Michael Lawrence Saunders, CB, QC (13 April 1944 – 17 December 1996) was a British lawyer and public servant.
Education and early career
Saunders attended Clifton College, before completing an undergraduate law degree at the University of Birmingham and then the postgraduate Bachelor of Laws degree at the University of Cambridge. He was third secretary (1966–68) and then second secretary (1968–72) to the Hague Conference on Private International Law. Called to the bar in 1971, he joined the Department of Trade and Industry the following year as a senior legal assistant.[1][2]
Career
The experience at the Hague Conference gave Saunders a detailed working knowledge of European Union law, which was valued by the ministers he advised.[2] He spent periods in the Treasury Solicitor's Department and the Law Officers' Department, before he was appointed an Assistant Treasury Solicitor in 1979. He returned to the Law Officers' Department four years later and served as its Legal Adviser between 1986 and 1989, when he became Solicitor to HM Revenue and Customs.[1] In 1992, he became Legal Adviser to the Home Office, his final appointment before promotion to HM Procurator General and Treasury Solicitor in 1995;[1] he was the first appointed to the latter office following open competition.[2]

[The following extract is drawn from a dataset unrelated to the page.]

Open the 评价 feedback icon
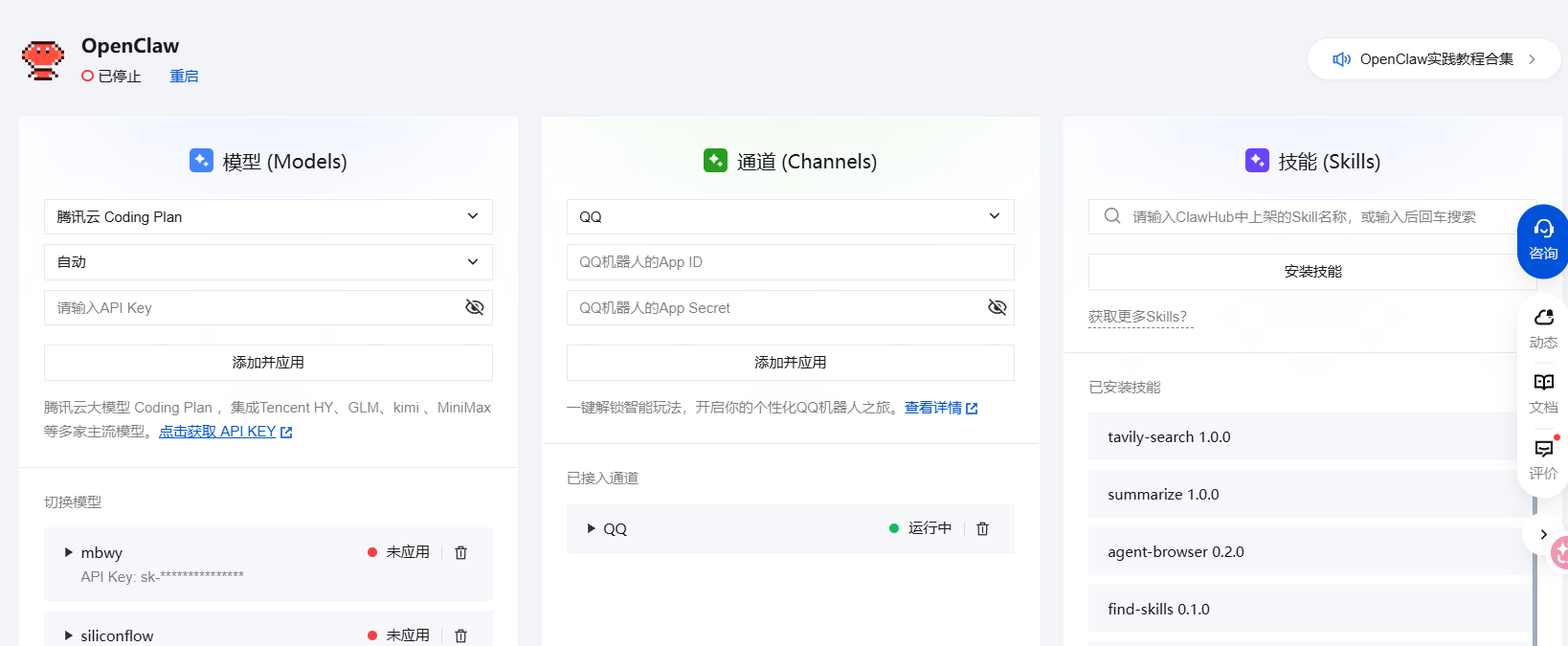This screenshot has width=1568, height=646. [1543, 459]

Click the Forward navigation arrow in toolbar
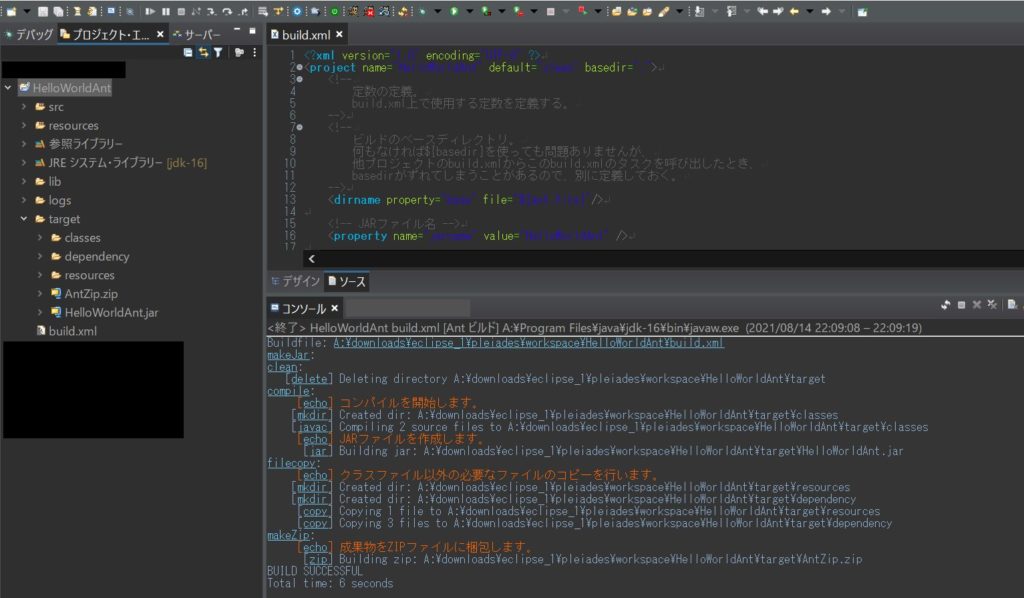[826, 11]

The Times remarked that "The mid-1990s at the Home Office were a less happy time ... it is open to conjecture that [Saunders] did not, after, 1993 find the present Home Secretary [Michael Howard] the most congenial of ministers to advise on law. The entanglement of [Howard] with the judiciary – especially over the legislation on compensation for victims of crimes of violence – was the product of a minister (himself a QC) not listening to his legal adviser".[2]
Saunders died on 17 December 1996, after a heart attack, the year after his promotion to Treasury Solicitor; his obituary in The Times recorded an "outstanding career" as a legal adviser to ministers.[2] He had been appointed a Companion of the Order of the Bath in 1990, and had taken silk in 1995.[1]